The following post shows you how to check for any stock splits and ex-dividends happening. It'll spit out a list of symbols. These can be used as alerts or piped into another script for updating your database as needed.
I want to thank pcavatore for suggesting this topic! Comments and suggestions help drive the content of this site. Now, onto the explanation. If you're just interested in the code, skip to the bottom or check out the github repo.
1. Requirements. We'll be using the "XML" library. In R, it makes it easy to extract tabular data from webpages. Running the following code will install "XML" if it isn't already installed. Then it will load the library for use.
if (!require(XML)) install.packages('XML')
library(XML)
2. URL selection. We'll need some online location from which to pull the data. Yahoo! has easy to grab stock split info; Nasdaq.com has easy to grab dividend info. So we'll use those.
#for stock split
url <- "http://biz.yahoo.com/c/s.html"
#or, for dividend information
url <- "http://www.nasdaq.com/dividend-stocks/dividend-calendar.aspx"
3. Download the data. We use the readHTMLTable function in order to grab the data.
tables <- readHTMLTable(url)
4. Extract desired data. The previous command will return more tables than you're interested in. Within those tables is also more data than we're interested in. So, we'll print out just the specific table and data column we'd like, now that the tables are stored in memory.
#for stock split data you only want the 6th table and the 3rd data column
tables[[6]][3]
#for the ex-dividend data you only want the "Table1" table and its 1st data column
tables[['Table1']][1]
5. The complete code. It can also be found on github, here.
if (!require(XML)) install.packages('XML')
library(XML)
# Check for stock splits
url <- "http://biz.yahoo.com/c/s.html"
tables <- readHTMLTable(url)
tables[[6]][3]
# Check for ex-dividend
url <- "http://www.nasdaq.com/dividend-stocks/dividend-calendar.aspx"
tables <- readHTMLTable(url)
tables[['Table1']][1]
6. Conclusion.

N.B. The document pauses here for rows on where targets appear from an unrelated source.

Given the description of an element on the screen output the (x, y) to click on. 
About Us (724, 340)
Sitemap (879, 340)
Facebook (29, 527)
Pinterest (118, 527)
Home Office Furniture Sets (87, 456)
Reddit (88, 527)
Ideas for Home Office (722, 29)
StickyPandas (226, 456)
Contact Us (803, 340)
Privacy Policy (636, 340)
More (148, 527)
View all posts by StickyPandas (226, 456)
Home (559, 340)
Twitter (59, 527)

You should now be able to get a printout of any stock splits or ex-dividend dates occurring. This can be used to help update your database or keep you alerted to potential trading opportunities.
7. Further. The above outline can be used to download other tabular data. The basic outline is: find a site with tabular date, download that data, and then extract the tables and columns you need.